● **Travail demandé**:
(1) Veuillez traduire en anglais cette phrase de l'extrait sur le Partenariat oriental : « La sécurité et la construction de l'État doivent venir en premier, puis l'économie. »
(2) Poursuivez l'extrait sur le Partenariat oriental à partir de sa dernière phrase.

● **Extrait proposé**:
Ils affirment que la guerre qui se déroule à l’Est de l’Ukraine a rendu caduque la stratégie européenne suivie depuis 2009. Leur avis s’appuie sur quatre études portant spécifiquement sur l’Ukraine (rédigée par Andrew Wilson), la Moldavie, la Géorgie et l’Arménie, rendues publiques mardi 29 juillet.

« L’idée de coopération avec la Russie est morte »

Avec la Russie, « l’idée de coopération dans la région est morte – au moins dans un avenir prévisible », assurent Mark Leonard et Andrew Wilson. « Dès sa conception, le Partenariat oriental était un exercice ambigu : il n’offrait aux pays concernés ni un substitut, ni un prélude à l’appartenance à l’UE ». Aujourd’hui, « le premier objectif doit être de développer de nouveaux instruments pour aider les pays concernés à faire face à de nouvelles pressions ».

« La politique de voisinage était fondée sur une erreur »

« Zbigniew Brzezinski a dit un jour que la politique de voisinage était fondée sur une erreur », signalent les deux auteurs. « Les Européens pensaient que son but était de changer des pays comme l’Ukraine, alors que sa fonction réelle était de changer la Russie. L’un n’était pas possible sans l’autre. Or l’approche russe a entièrement évolué depuis le soulèvement à Kiev en février 2014 et l’annexion de la Crimée : Moscou a utilisé la force militaire pour modifier les frontières ».

« La Russie ne cherchera plus à rivaliser selon les termes posées par l’UE »

« Les deux dimensions du Partenariat se sont donc effondrées. Dans ce nouvel environnement, les pays tels que l’Ukraine auront beaucoup de difficultés à se transformer », estiment Mark Leonard et Andrew Wilson. « Quant à la Russie, elle ne cherchera plus à rivaliser selon les termes posées par l’UE. Cela signifie que l’Union européenne doit développer une nouvelle stratégie, double, vis-à-vis de la Russie et de la périphérie ».

« La méthode Monnet ne fonctionne pas dans cette région »

« D’abord, il faut reconnaitre que la méthode Monnet – commencer avec l’intégration économique et l’intégration politique suivra – ne fonctionne pas en Europe orientale », affirment-ils. « En fait, il faut inverser la méthode. La sécurité et la construction de l’État doivent venir en premier, puis l’économie. Les principaux problèmes des sociétés locales sont politiques : manque de démocratie, droits de l’homme, élites rentières. La nouvelle stratégie doit partir du constat que le défi n’est pas de construire de potentiels États membres de l’UE, mais des États ».

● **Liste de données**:

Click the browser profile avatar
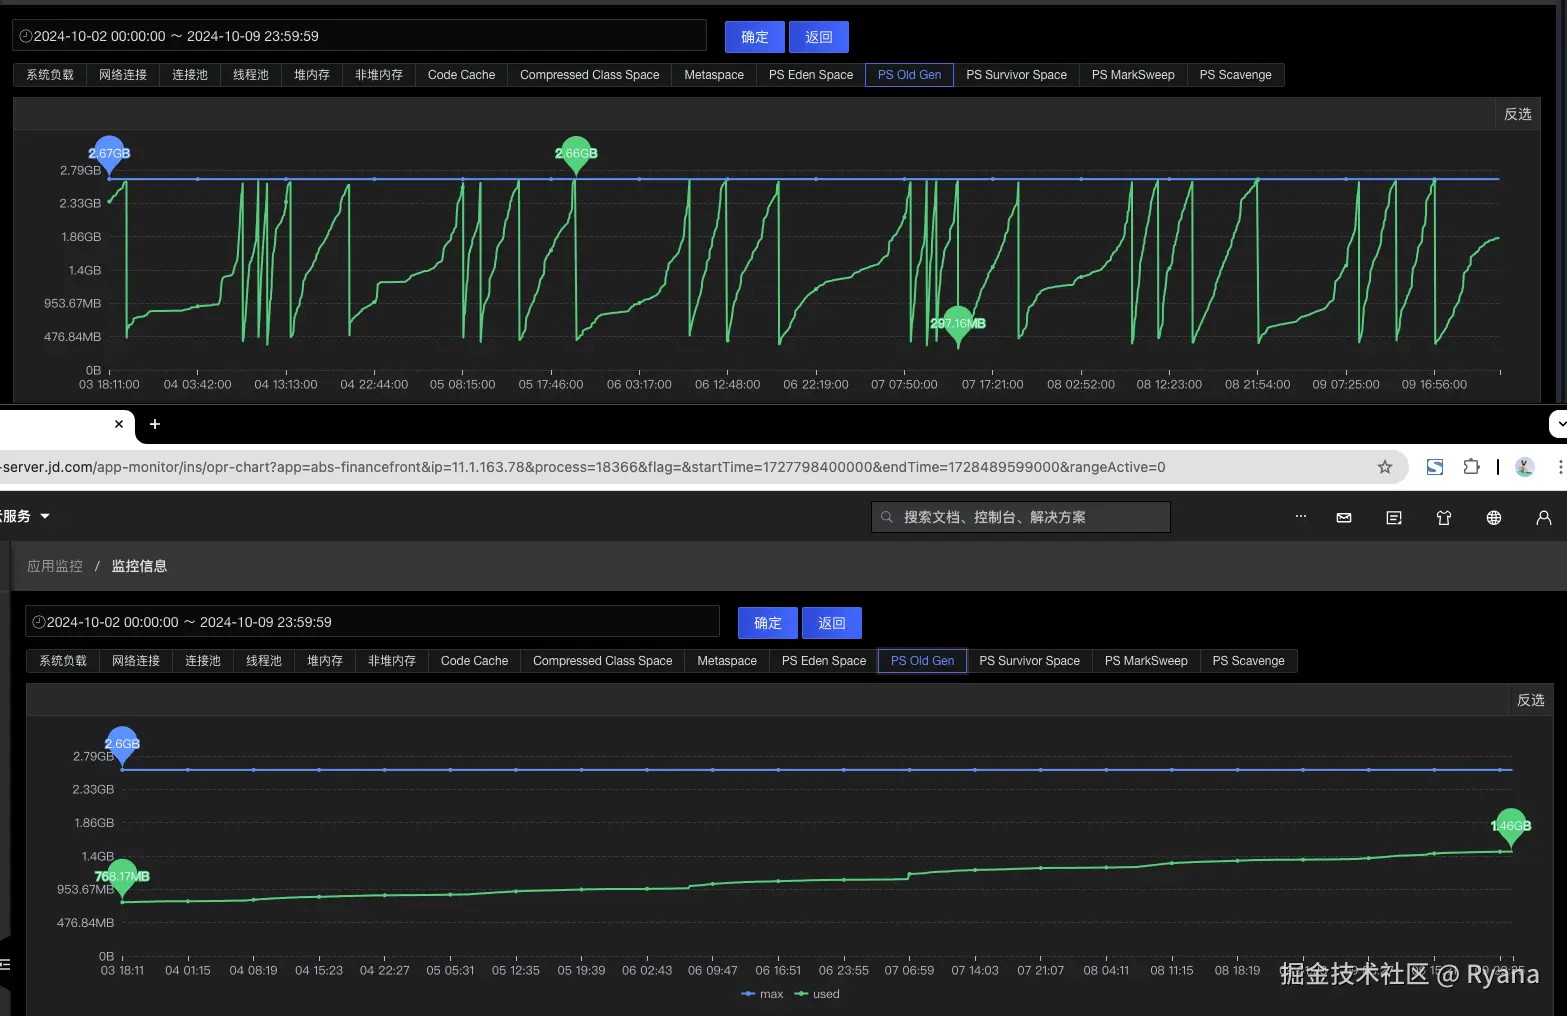 [x=1525, y=467]
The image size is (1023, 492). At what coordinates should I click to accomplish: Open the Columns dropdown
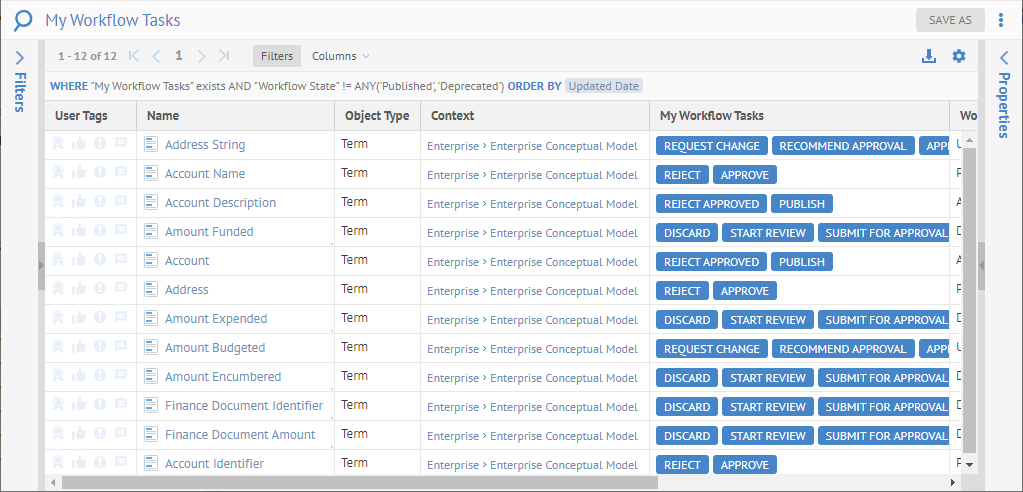(x=340, y=56)
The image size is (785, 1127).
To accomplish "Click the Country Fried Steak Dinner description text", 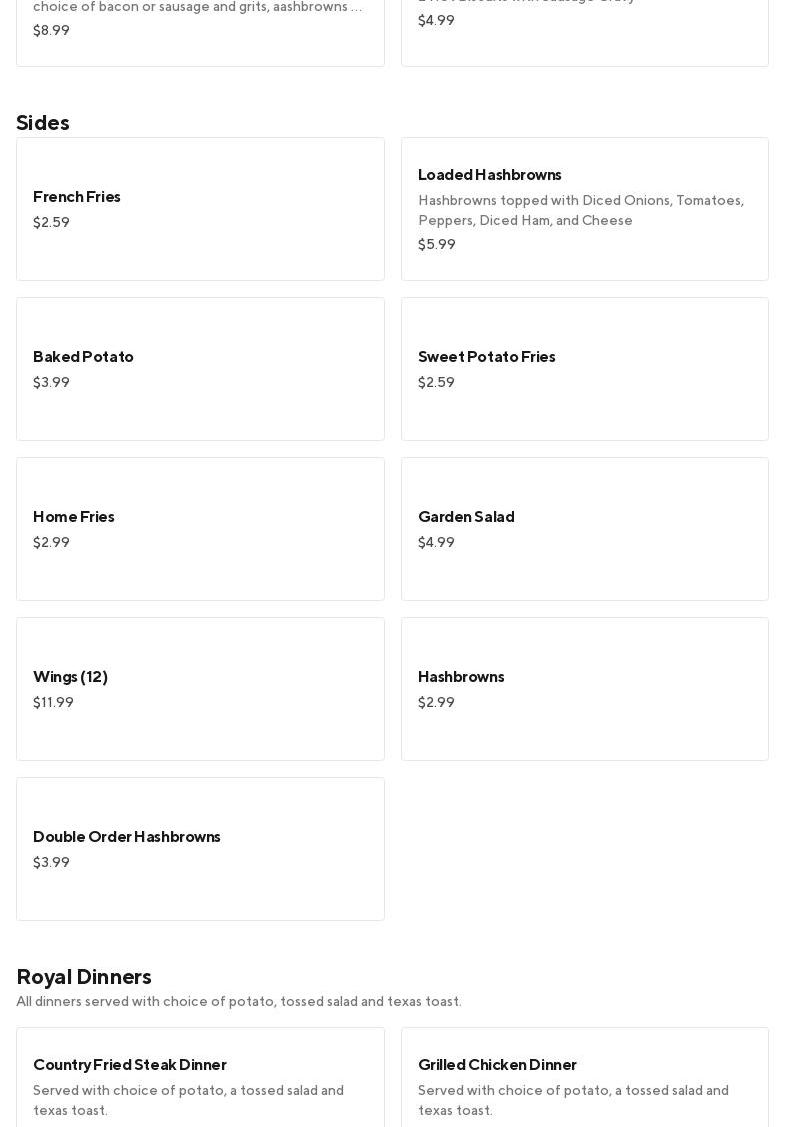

● **Résultats attendus**:
(1) Security and state-building must come first, then the economy.

(2)
« Envisager une nouvelle architecture de sécurité »

« Des aspects de cette mission – comme la réforme du secteur de la sécurité et des services de renseignements – devraient d’ailleurs mieux convenir aux États membres agissant sur une base bilatérale ou en groupes, qu’à la Commission européenne », jugent les deux experts.  » Mais l’UE doit envisager une nouvelle architecture de sécurité dans la région. Étant donné la sévérité de la crise en Ukraine, c’est la tâche immédiate la plus difficile, d’autant qu’elle implique l’Occident, la Russie et les pays locaux. L’Otan a réaffirmé ses engagements de sécurité collective mais cela ne fait que souligner le vide dans lequel se trouvent les pays qui sont en-dehors de l’Alliance atlantique« .

« L’Union doit montrer qu’elle croit à son propre rêve »

« La capacité de l’Union à réformer sa politique de voisinage et à affronter les menaces de sécurité pourraient bien être le défi clé de sa politique étrangère dans la décennie à venir », concluent Mark Leonard et Andrew Wilson. « Les manifestants de Maidan ont risqué leurs vies pour les réformes et pour le rêve européen; l’Union doit maintenant montrer qu’elle aussi croit en son propre rêve et qu’elle peut trouver la volonté et les moyens pour soutenir et protéger les peuples et les gouvernements qui ont choisi le chemin européen ».

« Éviter de pousser l’Ukraine à des cessez-le-feu malheureux »

L’étude d’Andrew Wilson sur l’Ukraine contient une quinzaine de pages d’analyse. Cet expert, qui parle à la fois russe et ukrainien, affirme que « l’Europe devrait éviter de pousser l’Ukraine à des cessez-le-feu malheureux. L’actuel imbroglio ne sera jamais transcendé sans une politique claire et ferme pour contenir la Russie ».

« L’argent russe peut se gagner de nouveaux appuis à Kiev »

Analysant les résultats de l’élection présidentielle du 25 mai, Andrew Wilson constate que le nouveau chef de l’État, Petro Porochenko, ne dispose pas d’une majorité solide au parlement, que de puissants oligarques monnayent leur soutien, que les forces de sécurité et l’armée sont encore en voie de reconstitution, et que Moscou reste influent dans le pays… « La faiblesse institutionnelle de l’Ukraine explique en grande partie pourquoi un lobby russe puissant peut s’y maintenir. Beaucoup de ses membres ont fui mais beaucoup sont restés et l’argent russe peut toujours se gagner de nouveaux appuis ».

« La famille Ianoukovitch finance les séparatistes »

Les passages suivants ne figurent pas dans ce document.